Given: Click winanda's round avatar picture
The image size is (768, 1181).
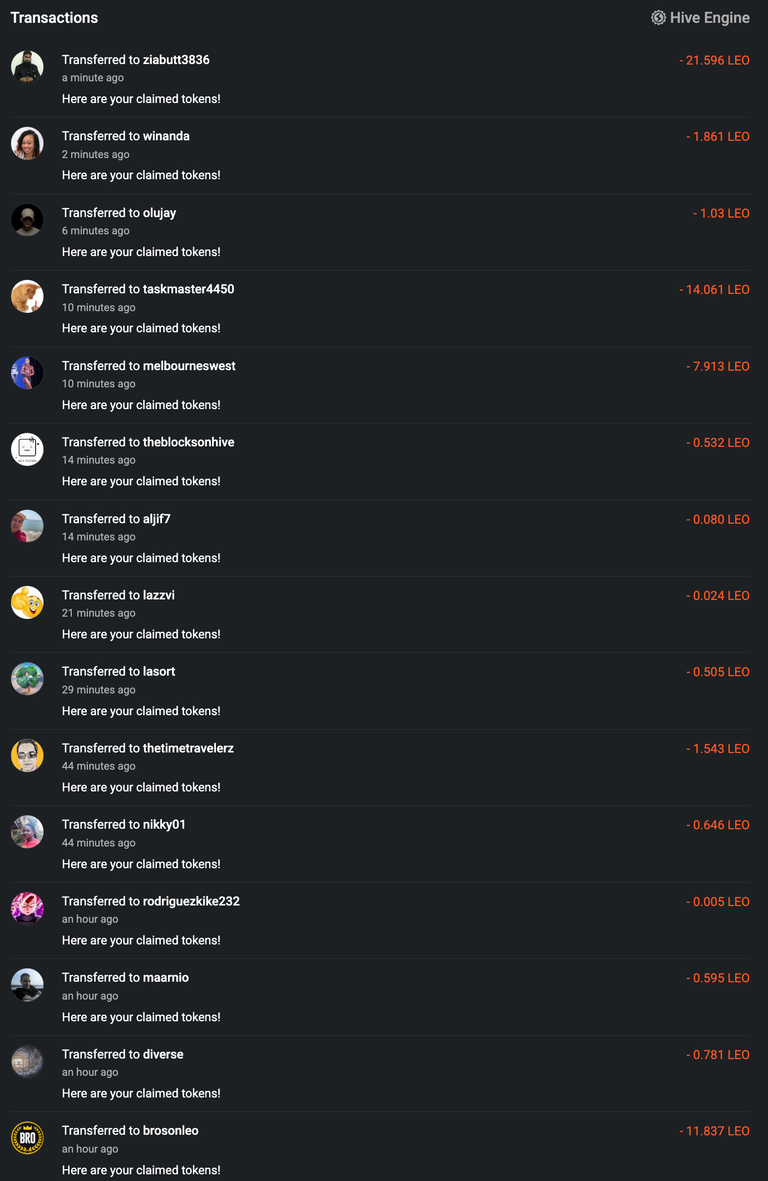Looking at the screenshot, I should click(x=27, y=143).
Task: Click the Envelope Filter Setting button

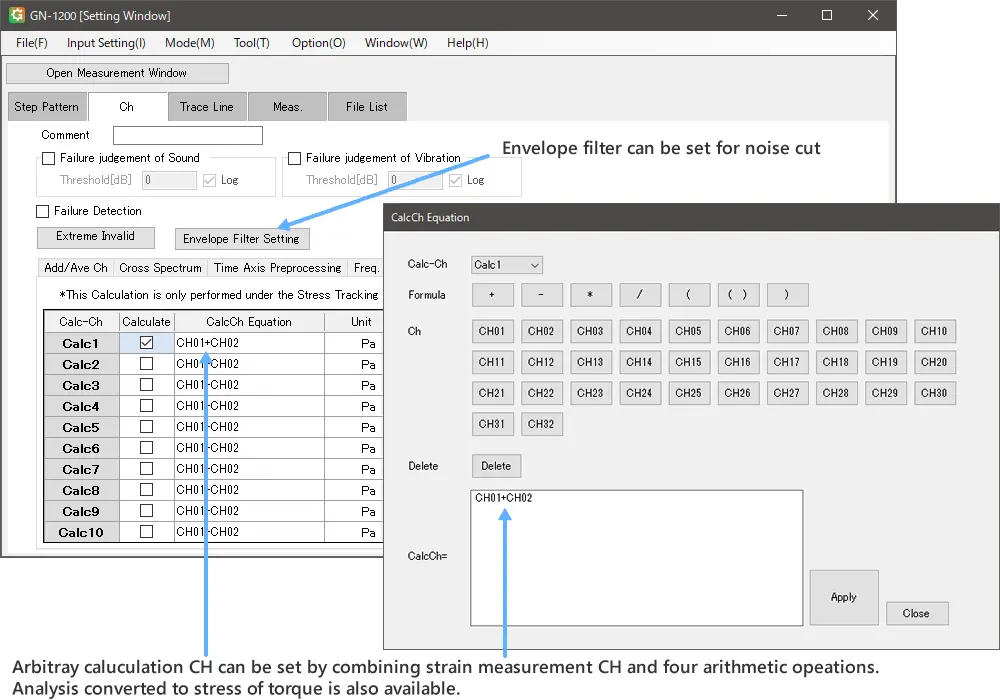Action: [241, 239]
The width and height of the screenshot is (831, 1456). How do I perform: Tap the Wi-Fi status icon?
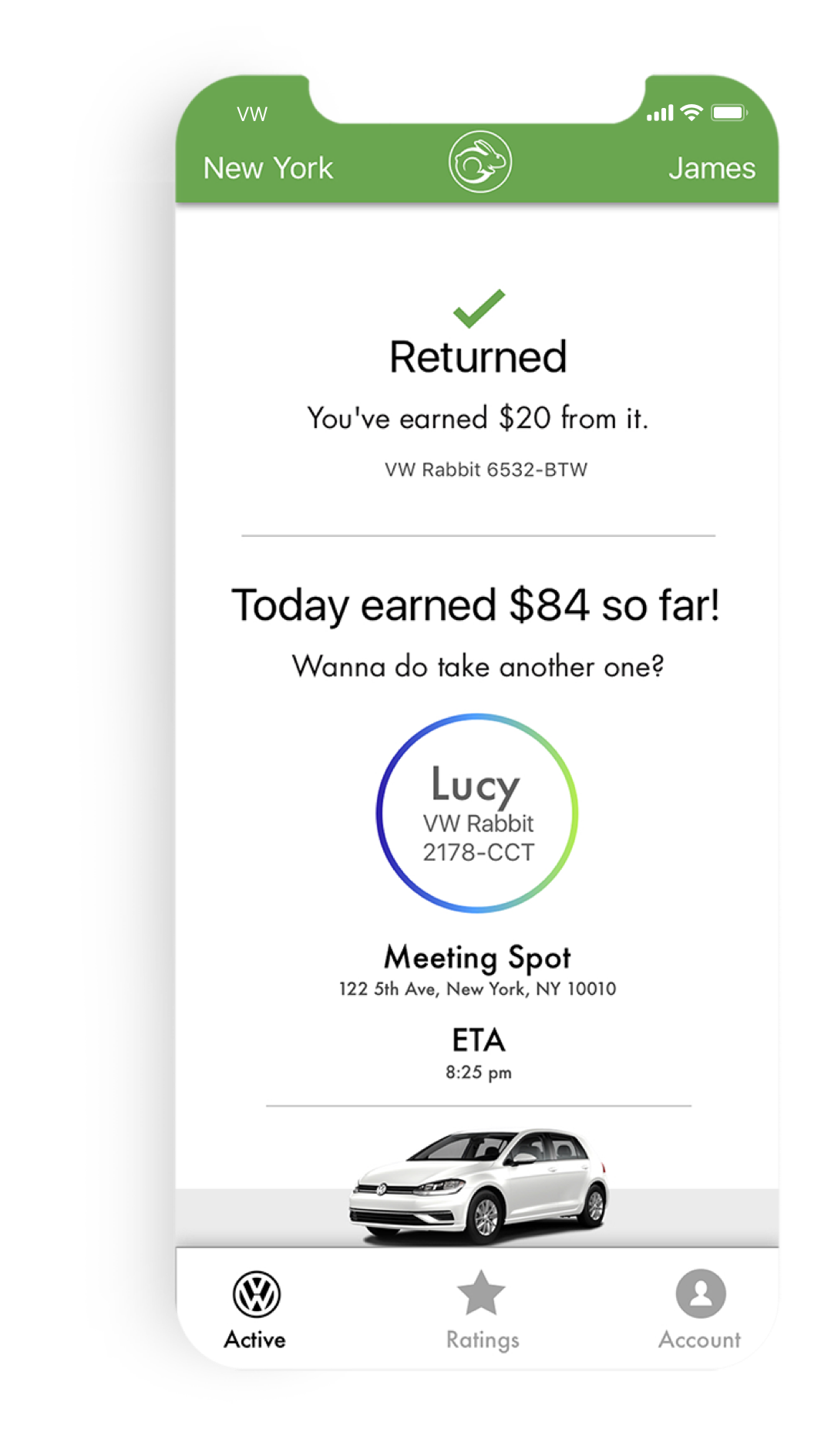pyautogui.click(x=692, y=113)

----

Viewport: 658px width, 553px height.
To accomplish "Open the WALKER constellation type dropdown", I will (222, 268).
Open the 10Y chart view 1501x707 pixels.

----

--- Your goal ---
Report every line in the listing that holds the word "Open".

--- Task output ---
To accomplish "Open the WALKER constellation type dropdown", I will (222, 268).
Open the 10Y chart view 1501x707 pixels.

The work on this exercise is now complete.